Il n'est pas impossible aussi que la jurisprudence de la Cour de cassation précise certaines ambiguïtés des réseaux sociaux. Est-ce un espace public ou privé ? Rigoureusement, les réseaux sociaux ne sont pas publics, puisqu'il faut, dans la plupart des cas, être membre pour y accéder 106 ( * ) . C'est un espace en clair-obscur comme cela a été dit, plastique et paramétrable. Toutefois, lorsqu'un réseau social possède plusieurs dizaines de millions de membres et que par un jeu de contagion, le cercle de ses « Amis » et « Amis d'Amis » s'accroît considérablement, est-on encore dans un cercle privé ? Certaines personnalités détournent ainsi les réseaux sociaux de leur usage premier à des fins de communication publique affichée. Lors de la campagne présidentielle américaine en 2008, le président Barack Obama avait développé une stratégie de communication et de dialogue autour de son profil sur Facebook.

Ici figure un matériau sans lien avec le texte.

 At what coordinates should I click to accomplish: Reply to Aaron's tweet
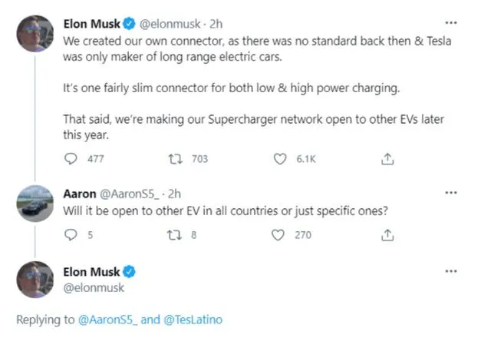[x=73, y=235]
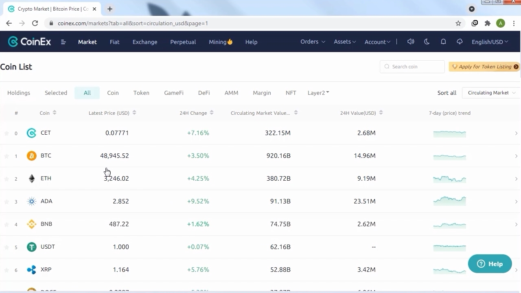Click the cloud download icon

(460, 42)
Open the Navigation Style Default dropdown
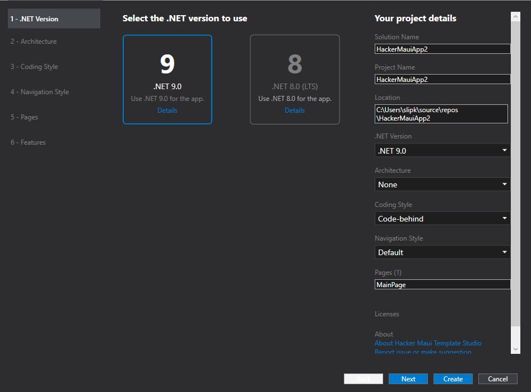 [442, 252]
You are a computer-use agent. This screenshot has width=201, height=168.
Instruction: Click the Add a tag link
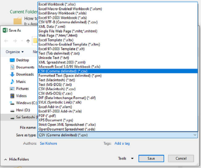(x=122, y=143)
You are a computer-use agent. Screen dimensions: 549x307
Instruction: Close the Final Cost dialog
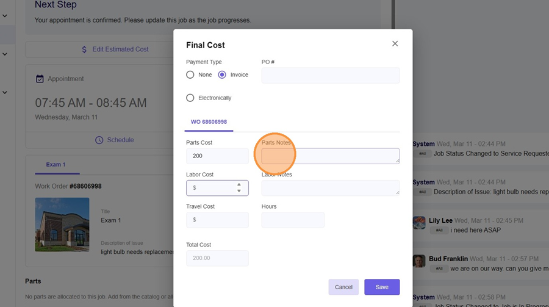pyautogui.click(x=395, y=44)
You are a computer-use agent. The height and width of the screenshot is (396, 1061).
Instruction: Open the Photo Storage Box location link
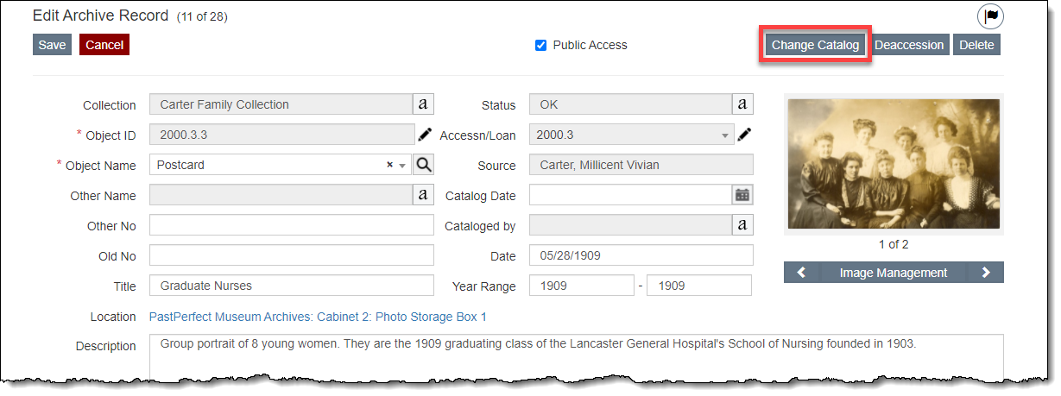pos(318,317)
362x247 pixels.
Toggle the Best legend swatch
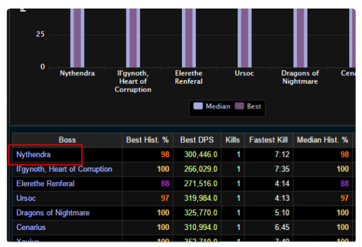click(240, 106)
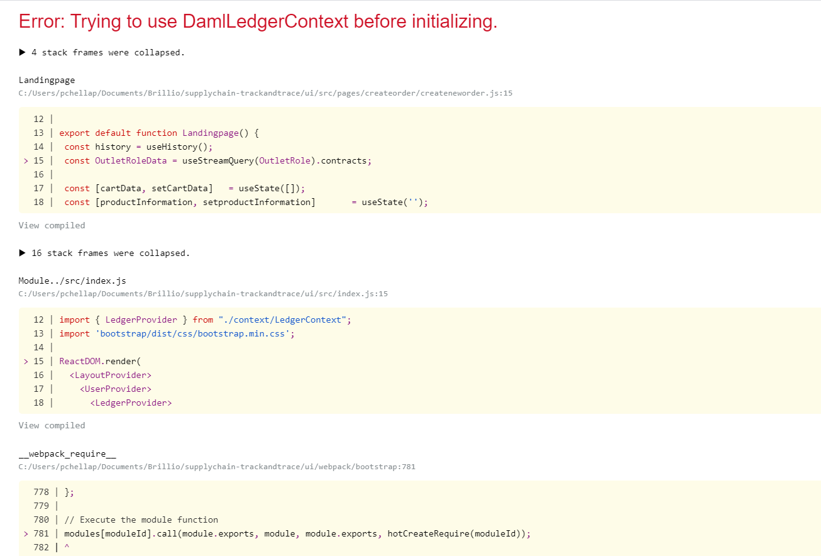The image size is (821, 556).
Task: Click View compiled under the index.js code
Action: tap(52, 426)
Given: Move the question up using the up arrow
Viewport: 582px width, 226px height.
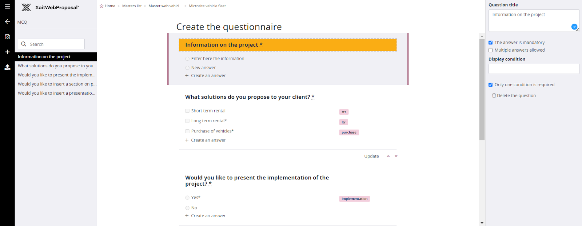Looking at the screenshot, I should [388, 156].
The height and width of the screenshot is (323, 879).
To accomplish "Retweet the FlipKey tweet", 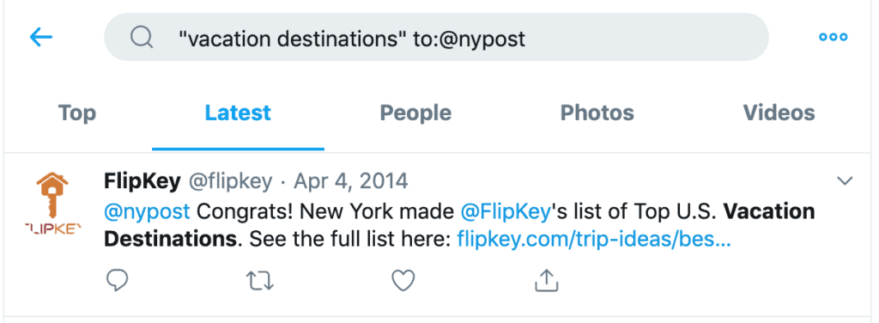I will 260,280.
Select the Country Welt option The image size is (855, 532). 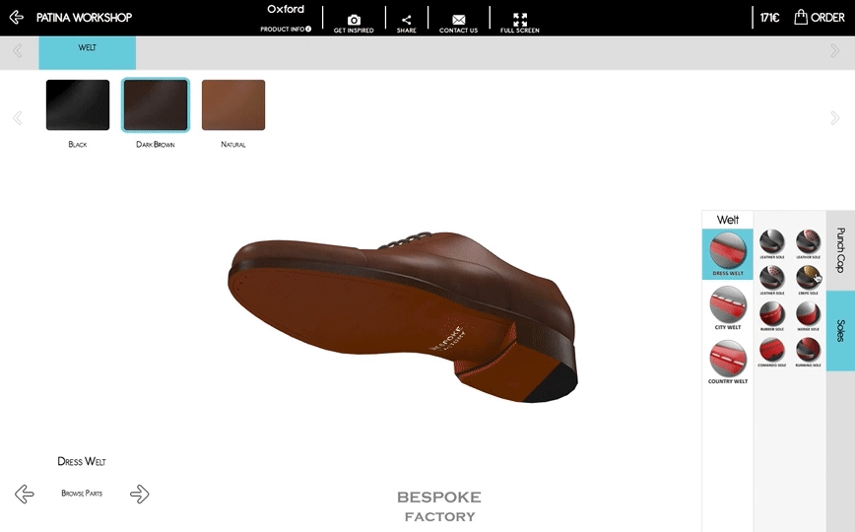point(728,359)
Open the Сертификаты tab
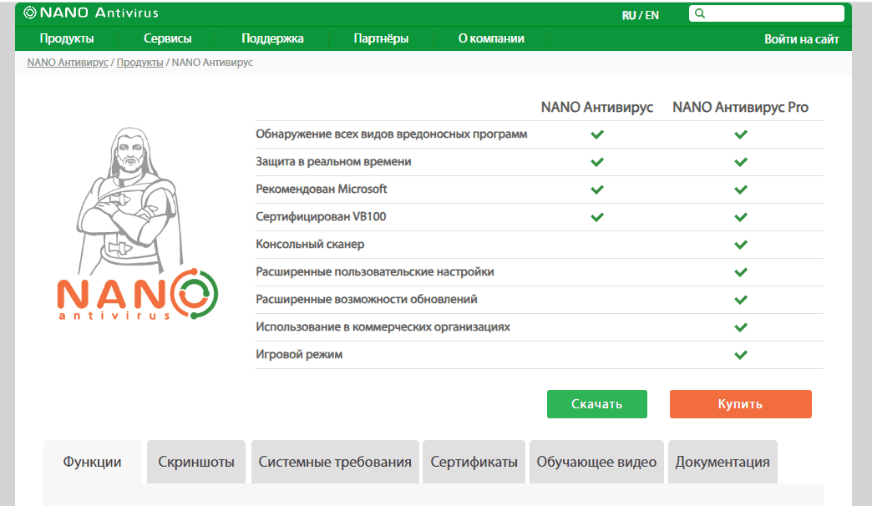Viewport: 872px width, 506px height. click(x=474, y=462)
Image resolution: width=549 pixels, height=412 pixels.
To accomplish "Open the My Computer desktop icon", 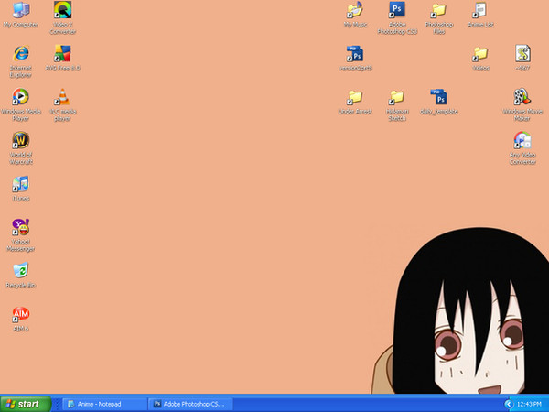I will click(20, 11).
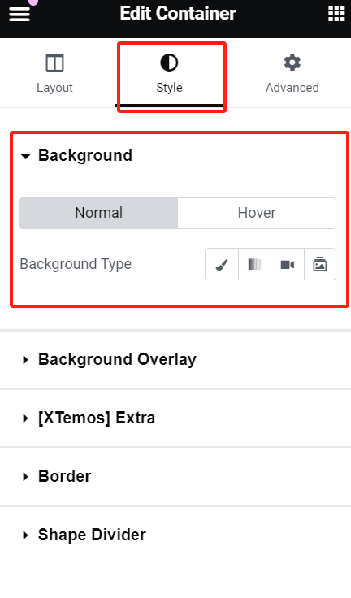
Task: Select Slideshow background type
Action: (320, 264)
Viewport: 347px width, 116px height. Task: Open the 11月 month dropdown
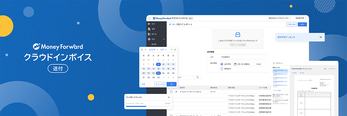(x=163, y=50)
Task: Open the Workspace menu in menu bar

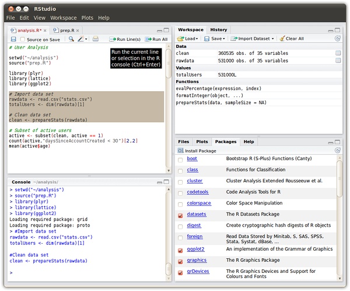Action: (63, 18)
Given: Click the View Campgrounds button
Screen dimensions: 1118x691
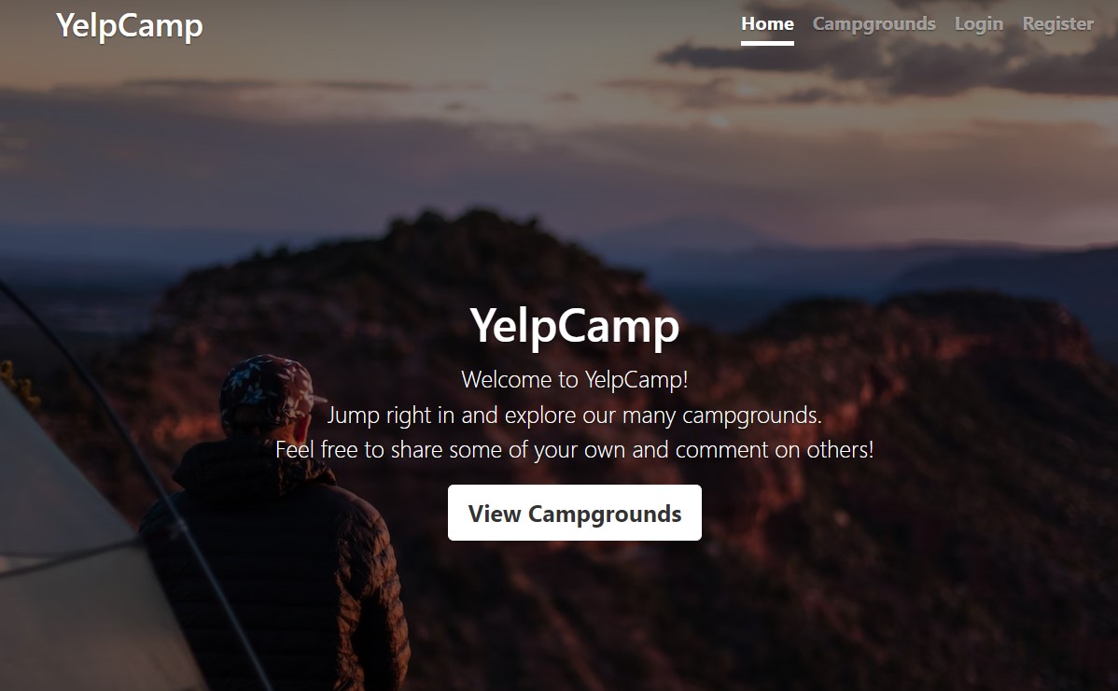Looking at the screenshot, I should tap(575, 513).
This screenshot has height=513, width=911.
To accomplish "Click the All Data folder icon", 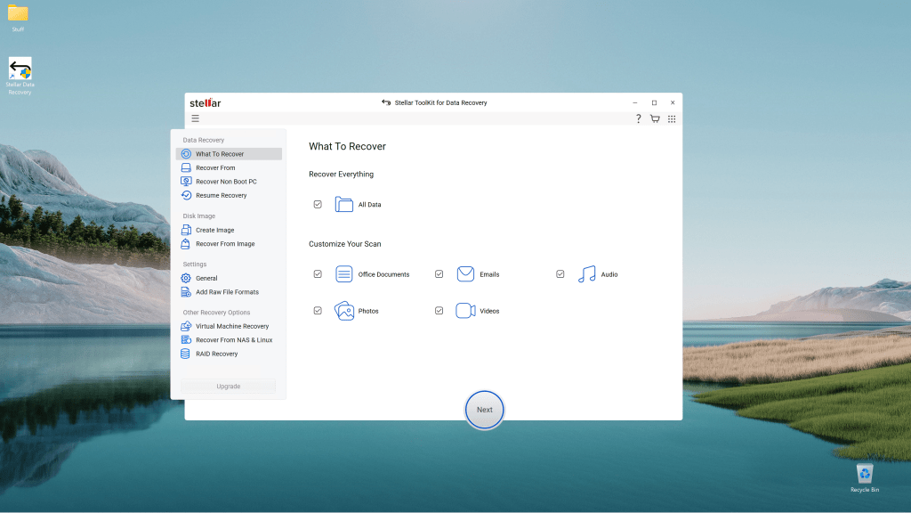I will pos(344,205).
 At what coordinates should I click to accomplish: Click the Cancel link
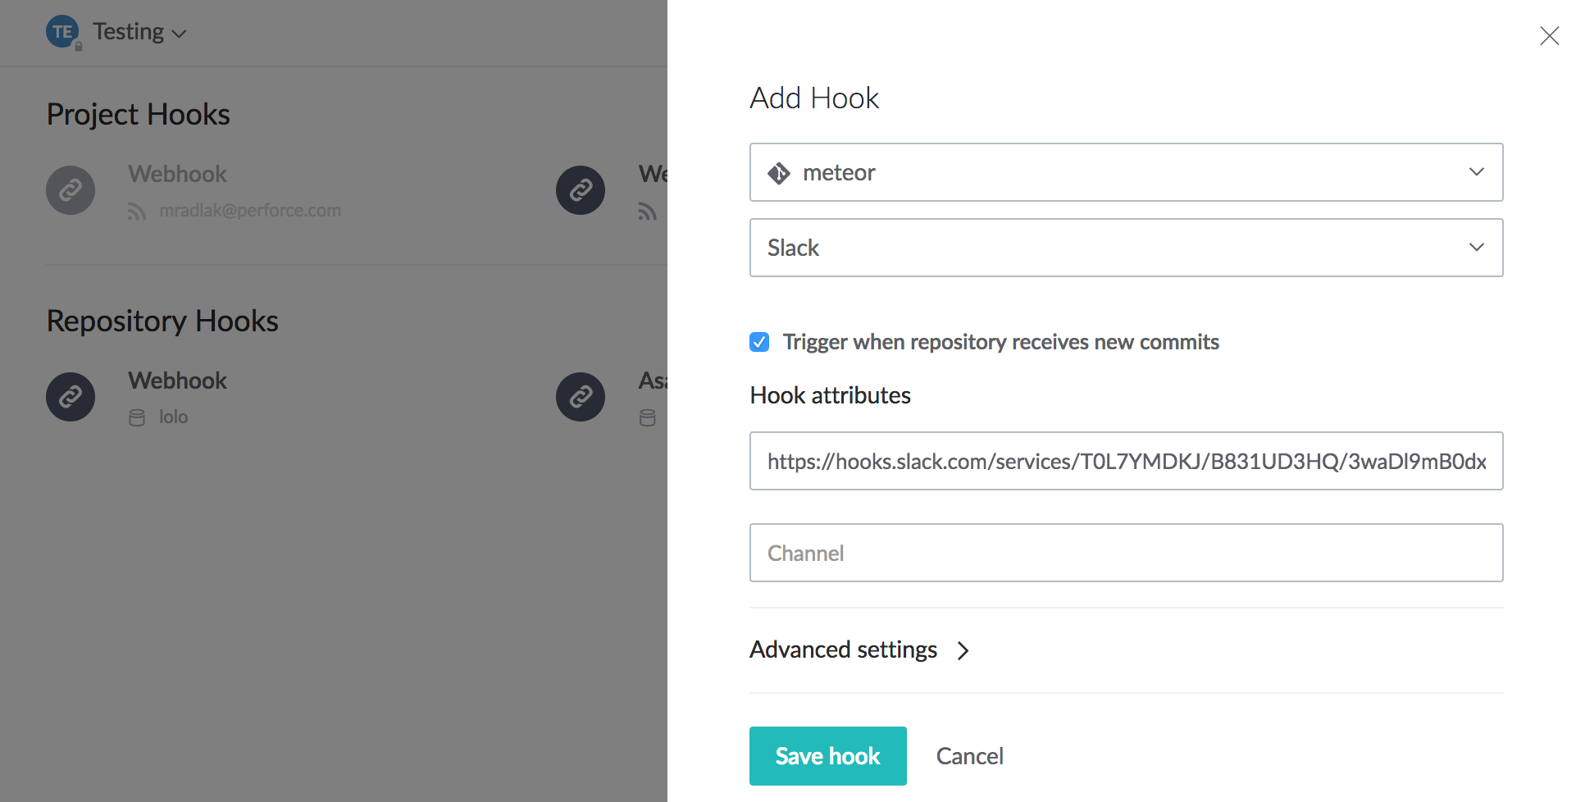click(x=969, y=756)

La Cour de cassation n'a pas encore eu à se prononcer. Mais elle sera probablement conduite à préciser dans quelle mesure les échanges sur les réseaux sociaux sont assimilables à une correspondance privée ou à une communication.

Une communication peut se définir comme la mise à disposition au public d'un message. Elle s'oppose à la correspondance privée, dont la violation du secret est sanctionnée pénalement. La distinction se fonde sur l'intention de la personne qui émet le message : le met-elle à la disposition du public ou le destine-t-elle à une ou plusieurs personnes nommément désignées ? Pour déterminer le caractère public ou non, le juge vérifie si la diffusion est circonscrite à un groupement de personnes « liées par une communauté d'intérêts » 107 ( * ) .

Appliquée aux réseaux sociaux, cette notion peut être interprétée de diverses façons. Un message pourrait être considéré comme une correspondance privée à plusieurs conditions : ne pas avoir trop d'« amis », activer les options limitant l'accès des « amis d'amis » à ce message. En tout état de cause, si le régime protecteur du secret de la correspondance s'appliquait à une partie des réseaux sociaux, cela constituerait une garantie importante et permettrait à chacun d'arbitrer entre son désir d'exposition et son besoin de confidentialité.

Toutefois, il convient de ne pas se leurrer. Les réseaux sociaux ne sont qu'une infime partie de la question et on voit mal comment le secret de la correspondance pourrait être applicable à d'autres domaines de « la toile ».

D'autres stratégies et concepts doivent être mis en place pour reconstituer une maîtrise de chacun sur son histoire numérique.

a) La notion de droit de propriété sur ses données personnelles : une fausse bonne idée

A plusieurs reprises, la reconnaissance d'un droit de propriété sur ses données personnelles a été avancée. L'idée, séduisante, serait de faire de chaque individu le véritable maître de son identité numérique. Chacun pourrait gérer ses données en les louant, prêtant, récupérant, etc.

Toutefois, le concept de propriété n'apporte pas de réponses adéquates et pourrait poser plus de problèmes encore.

Notre conception de la vie privée place sa protection sur le terrain de la dignité humaine. En se référant au concept de propriété, le risque de marchandisation de ses données personnelles est évident. La propriété comprend aussi le droit de céder la chose. Or, comment pourrait-on céder une donnée qui peut aussi être un attribut de sa personnalité ? Faut-il imaginer des droits d'exclusivité ?

Il pourrait être objecté que le droit à l'image est d'ores et déjà un droit patrimonial et peut donner lieu à l'établissement de contrats.

Mais ce régime juridique est inadapté aux enjeux d'Internet. Comment y faire valoir ses droits de propriété quand on a soi-même diffusé une donnée personnelle ? Quant aux informations relatives à sa vie publique, il ne peut être question d'un droit de propriété à moins de remettre en cause fondamentalement la liberté d'expression.

Enfin, lorsque le rapport de force entre des contractants est inégal, quelle valeur donner au consentement à contracter ?

* 106 Sur Facebook, il est possible d'autoriser l'accès libre à son profil.

* 107 Voir par exemple Cass. crim. 27 mai 1999. n° 98-82461.